At TechCrunch Disrupt in New York, Cooper explained:

“Now the big brand story is: don’t act like a big brand.”

That directive could be harder than it looks.

Large consumer facing brands spend a lot of money trying to market themselves in traditional media. Pepsi, for instance, has spent millions associating itself with iconic pop stars like Britney Spears and Michael Jackson, at the height of their fame. 

But Cooper says that the company has shifted its marketing arm away from such partnerships:

“We want to become a catalyst in the culture rather than act like a big brand announcing something.”

That sounds nice, but as he points out, “it goes against all the systems put in place that were designed for mass marketing.”

Pepsi has long marketed itself as The Voice of a Generation. But over the last few years, it is trying to make consumers and their opinions more connected to the brand.

Pepsi has taken on crowdsourcing with its Dewmocracy
project to choose and name the next Mountain Dew flavor. But it’s the
company’s less traditional Pepsi Refresh Project that has won Pepsi the most attention lately. That’s because Pepsi skipped purchasing SuperBowl ads this year to spend $20
million on charity initiatives.

So far, Pepsi Refresh has generated 5 million uniques and 20 million
votes. Currently they’re working with 3,500 ideas that could win
funding from Pepsi.

Has the increased goodwill translated into soda sales? That question is harder to answer.

“I don’t know anyone at a large scale consumer products company that has honed that part of the process.”

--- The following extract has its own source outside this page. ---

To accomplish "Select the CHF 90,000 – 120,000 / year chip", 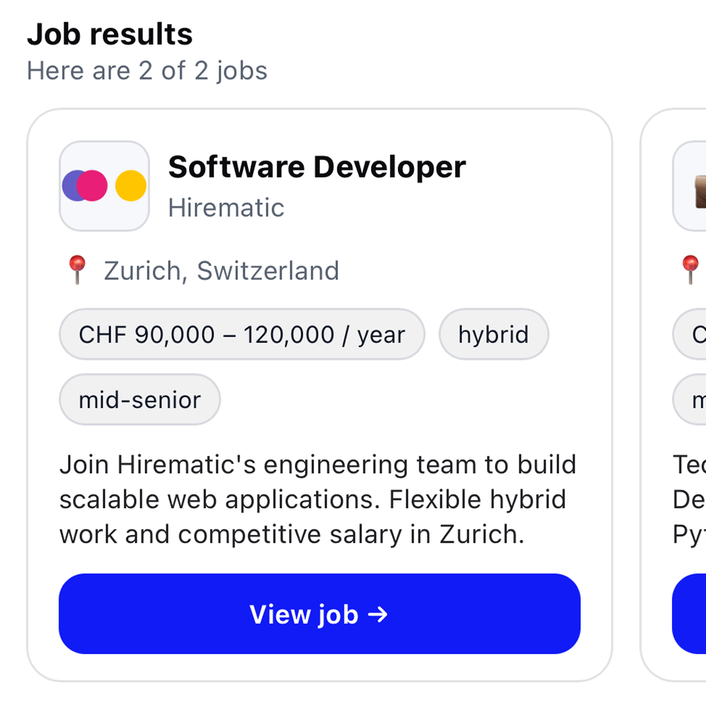I will pos(242,334).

But Pepsi has implemented guidelines to help organize its marketing going forward. Says Cooper:

“We’re really looking for situations where we add value to the experience.”

That means working with brands and online entities toward a similar goal, rather than interrupting an experience to insert an ad. As for Pepsi’s views on engagement, Cooper puts it like this:

“Engagement comes down to one simple term: relationship. A purely transactional situation isn’t a relationship. If it’s an open dialogue and the conumer is communicating back to the brand, that’s engagement.”

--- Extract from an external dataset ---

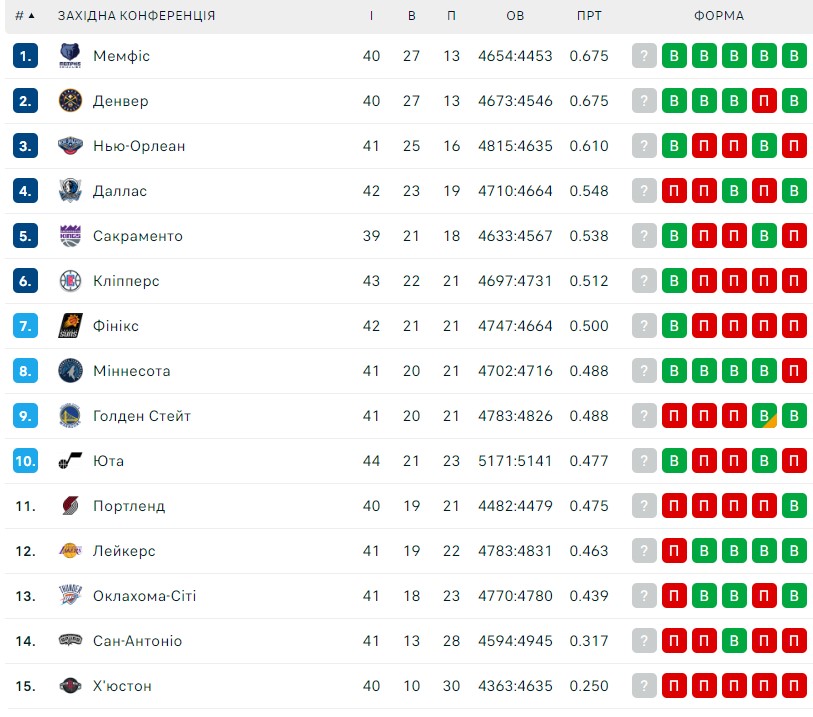Open the Оклахома-Сіті team link
This screenshot has height=717, width=813.
[x=144, y=596]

And what about Pepsi’s lifelong rivalry with competitor Coke? Cooper thinks that Pepsi has changed the game in the digital space. Pepsi and Coke may compete directly for television advertising, but Cooper says that Pepsi’s status as a “challenger brand” has flourished in digital:

“In many ways we’re on different tracks. You’d have to have a Coke brand manager explain it, but I think they typically have gone down a path of really pushing through a clear message about what their brand stands for… We’ve been more aggresstive from a bottom up approach to reach consumers.”